PROMPT ▸
Copy out word for word the stretch of items from the line containing "Identify the location" through the line containing "center [608, 440].", including both of those lines.

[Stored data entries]
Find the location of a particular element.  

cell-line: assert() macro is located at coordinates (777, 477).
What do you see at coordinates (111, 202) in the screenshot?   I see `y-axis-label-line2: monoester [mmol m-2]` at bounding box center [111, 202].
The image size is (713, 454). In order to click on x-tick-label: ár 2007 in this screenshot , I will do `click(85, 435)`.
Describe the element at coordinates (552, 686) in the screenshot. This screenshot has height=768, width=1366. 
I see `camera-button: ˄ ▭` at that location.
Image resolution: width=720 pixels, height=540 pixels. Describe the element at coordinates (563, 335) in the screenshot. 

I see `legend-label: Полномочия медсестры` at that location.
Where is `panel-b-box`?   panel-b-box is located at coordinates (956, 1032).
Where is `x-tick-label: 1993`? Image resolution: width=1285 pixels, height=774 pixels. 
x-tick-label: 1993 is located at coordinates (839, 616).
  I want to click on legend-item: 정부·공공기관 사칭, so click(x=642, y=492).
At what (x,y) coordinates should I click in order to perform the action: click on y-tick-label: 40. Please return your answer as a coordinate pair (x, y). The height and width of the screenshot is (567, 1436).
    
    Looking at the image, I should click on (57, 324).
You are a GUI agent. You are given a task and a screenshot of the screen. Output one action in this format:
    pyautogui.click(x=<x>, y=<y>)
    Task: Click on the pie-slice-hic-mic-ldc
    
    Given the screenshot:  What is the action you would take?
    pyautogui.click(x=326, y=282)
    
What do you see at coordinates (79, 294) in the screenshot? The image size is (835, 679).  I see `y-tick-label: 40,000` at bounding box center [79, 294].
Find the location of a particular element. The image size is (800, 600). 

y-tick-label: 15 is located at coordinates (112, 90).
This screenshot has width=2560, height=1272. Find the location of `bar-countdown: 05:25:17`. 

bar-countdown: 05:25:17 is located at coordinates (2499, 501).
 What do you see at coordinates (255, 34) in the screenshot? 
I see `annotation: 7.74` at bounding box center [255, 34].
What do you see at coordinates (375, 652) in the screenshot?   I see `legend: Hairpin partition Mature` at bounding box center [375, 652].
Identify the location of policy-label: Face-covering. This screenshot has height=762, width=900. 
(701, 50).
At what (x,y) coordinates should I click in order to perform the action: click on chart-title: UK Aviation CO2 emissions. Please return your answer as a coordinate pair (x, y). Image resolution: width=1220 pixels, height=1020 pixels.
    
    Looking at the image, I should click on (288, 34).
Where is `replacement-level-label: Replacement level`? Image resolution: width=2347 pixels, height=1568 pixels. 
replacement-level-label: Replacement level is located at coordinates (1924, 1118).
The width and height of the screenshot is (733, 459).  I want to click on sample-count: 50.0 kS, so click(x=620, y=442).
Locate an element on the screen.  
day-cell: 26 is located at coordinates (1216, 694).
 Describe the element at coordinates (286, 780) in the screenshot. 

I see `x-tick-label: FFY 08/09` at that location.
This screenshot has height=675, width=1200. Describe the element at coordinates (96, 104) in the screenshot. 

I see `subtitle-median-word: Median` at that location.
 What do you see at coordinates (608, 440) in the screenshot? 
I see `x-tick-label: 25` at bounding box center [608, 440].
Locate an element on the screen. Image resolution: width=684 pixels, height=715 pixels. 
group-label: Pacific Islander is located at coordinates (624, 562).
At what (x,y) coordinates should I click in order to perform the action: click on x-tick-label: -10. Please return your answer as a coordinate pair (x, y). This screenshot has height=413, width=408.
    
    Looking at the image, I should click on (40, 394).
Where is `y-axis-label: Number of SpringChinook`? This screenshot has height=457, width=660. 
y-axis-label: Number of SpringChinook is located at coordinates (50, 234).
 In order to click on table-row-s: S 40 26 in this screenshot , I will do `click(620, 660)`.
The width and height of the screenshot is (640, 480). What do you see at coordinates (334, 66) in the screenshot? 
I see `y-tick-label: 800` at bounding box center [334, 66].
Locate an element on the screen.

EXERCISE RESPONSE ▸
Identify the location of policy-label: Face-covering. This screenshot has height=762, width=900. 
(701, 50).
At what (x,y) coordinates should I click in order to perform the action: click on chart-title: UK Aviation CO2 emissions. Please return your answer as a coordinate pair (x, y). Image resolution: width=1220 pixels, height=1020 pixels.
    
    Looking at the image, I should click on (288, 34).
Where is `replacement-level-label: Replacement level`? Image resolution: width=2347 pixels, height=1568 pixels. 
replacement-level-label: Replacement level is located at coordinates (1924, 1118).
The width and height of the screenshot is (733, 459).  I want to click on sample-count: 50.0 kS, so click(x=620, y=442).
Locate an element on the screen.  
day-cell: 26 is located at coordinates (1216, 694).
 Describe the element at coordinates (286, 780) in the screenshot. 

I see `x-tick-label: FFY 08/09` at that location.
This screenshot has height=675, width=1200. Describe the element at coordinates (96, 104) in the screenshot. 

I see `subtitle-median-word: Median` at that location.
 What do you see at coordinates (608, 440) in the screenshot? 
I see `x-tick-label: 25` at bounding box center [608, 440].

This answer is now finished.